Nunca vi o mar, A minha mãe sonâmbula nas noites de cacimbo desenhava o mar no teto da alcofa, um círculo com olhos verdes e sorrisos e cheiros que aprendi a distinguir antes de adormecer, e eu, e eu... francisco luís fontinha.

francisco luís fontinha

Nunca vi o mar, A minha mãe sonâmbula nas noites de cacimbo desenhava o mar no teto da alcofa, um círculo com olhos verdes e sorrisos e cheiros que aprendi a distinguir antes de adormecer, e eu, e eu... francisco luís fontinha.


09.04.23

Habitamos dentro deste labirinto

Frio e escuro

Onde desenhamos no corpo o desejo

Quando escrevemos no corpo

Cada silêncio que a noite alicerça sobre o mar,

 

Habitamos dentro deste labirinto

Sem janelas

Com portas e frestas

Quando chega a nós

A louca Primavera,

 

Quando regressam a nós

Os gladíolos de uma noite em tórrida paixão

E quando dos teus doces beijos

A tua mão distrai-se na minha boca

Insígnia da madrugada,

 

E podia terminar a noite

E recomeçar outra noite

Habitamos dentro deste labirinto de noites

Que apenas o prazer e o silêncio

Sabem fotografar depois do luar adormecer,

 

E dos teus olhos

Quando acordam as primeiras lágrimas da manhã

E num sorriso de luz

Uma criança te oferece a flor mais bela que o silêncio pode cultivar;

A flor da liberdade. A flor de amar.

 

 

 

Alijó, 09/04/2023

Francisco Luís Fontinha


29.01.23

No sorriso de uma criança

Cresce uma flor imaginária,

Invisível como a lua em dias de silêncio,

Que conta estórias em pedacinhos de mar…

 

Do sorriso de uma criança,

De todas as crianças,

Acorda o sol desenhado por Deus,

 

No sorriso de uma criança,

Brincam as manhãs…

Todas as manhãs,

Que uma criança,

Transporta no olhar.

 

 

 

 

Alijó, 29/01/2023

Francisco Luís Fontinha


15.10.22

Poema – fotografia com palavras. Morreu de saudade, o poeta pega no bisturi da paixão e disseca a manhã que acaba de acordar. Dos lábios, em pequeno jeito, retira todos os beijos e poisa-os cuidadosamente sobre o papel amarrotado que o luar trouxe até à sua mão.

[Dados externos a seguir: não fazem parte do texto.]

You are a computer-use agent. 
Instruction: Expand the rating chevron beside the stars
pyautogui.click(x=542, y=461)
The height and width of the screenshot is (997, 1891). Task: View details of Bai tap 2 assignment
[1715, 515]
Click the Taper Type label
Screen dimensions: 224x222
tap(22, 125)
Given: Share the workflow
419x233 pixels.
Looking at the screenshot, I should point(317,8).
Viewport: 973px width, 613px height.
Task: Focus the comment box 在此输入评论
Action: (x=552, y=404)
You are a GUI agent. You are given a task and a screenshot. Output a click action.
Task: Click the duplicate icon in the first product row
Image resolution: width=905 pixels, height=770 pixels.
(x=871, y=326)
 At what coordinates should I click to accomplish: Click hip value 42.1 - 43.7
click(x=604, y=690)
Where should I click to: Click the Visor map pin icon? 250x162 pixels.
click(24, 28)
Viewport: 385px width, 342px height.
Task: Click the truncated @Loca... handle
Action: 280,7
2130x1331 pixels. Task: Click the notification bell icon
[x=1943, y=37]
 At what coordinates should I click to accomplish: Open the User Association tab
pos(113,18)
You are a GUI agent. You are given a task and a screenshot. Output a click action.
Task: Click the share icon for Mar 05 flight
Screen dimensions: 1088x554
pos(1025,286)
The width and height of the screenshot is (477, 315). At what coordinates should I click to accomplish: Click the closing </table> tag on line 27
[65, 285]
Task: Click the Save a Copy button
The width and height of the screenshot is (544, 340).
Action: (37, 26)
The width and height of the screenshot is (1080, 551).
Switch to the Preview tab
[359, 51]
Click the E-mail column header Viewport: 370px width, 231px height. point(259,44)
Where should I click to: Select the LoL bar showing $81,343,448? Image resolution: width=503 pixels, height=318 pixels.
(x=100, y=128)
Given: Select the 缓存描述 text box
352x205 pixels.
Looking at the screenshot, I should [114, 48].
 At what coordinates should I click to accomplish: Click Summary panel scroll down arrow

Depois de radiografar todas as sílabas, retiradas todas as vírgulas e pontos finais, o poeta, pega nos tristes parêntesis e coloca-os, não sobre o papel amarrotados, mas sim sobre a secretária onde dormem os livros Lobo Antunes, AL Berto, Pacheco, Cesariny, Cruzeiro Seixas e de um tal Fontinha, mas quanto a este último, como dizem que é um pouco louco, o narrador nunca tem a certeza se os livros deste, quatro e milhares de publicações no blog Cachimbo de Água, ainda jazem na dita secretária; um dia estão aqui, no outro, ali, e às vezes, por aí.

O bisturi da paixão entre traços pincelados de silêncio e sombras de desejo, em pequenas quadrículas, começa por dissociar os lindos olhos da manhã que acaba de acordar das pestanas cinzentas da neblina em fuga; dos olhos, o poeta, retira as imagens de um qualquer luar que uma qualquer noite poisou sobre o mar, porque há sempre um rio que corre para o mar, uma ribeira que correr para um rio, e claro, há sempre um corpo no bisturi do poeta.

O sorriso da manhã que acaba de acordar, agora já separado dos lábios, e acreditando que o poeta segue todos os procedimentos de uma dissecação, suspende-se na janela do sonho, que por enquanto, ainda pertence ao poema. E neste momento, o poeta ainda não sabe que este sorriso lhe pertence.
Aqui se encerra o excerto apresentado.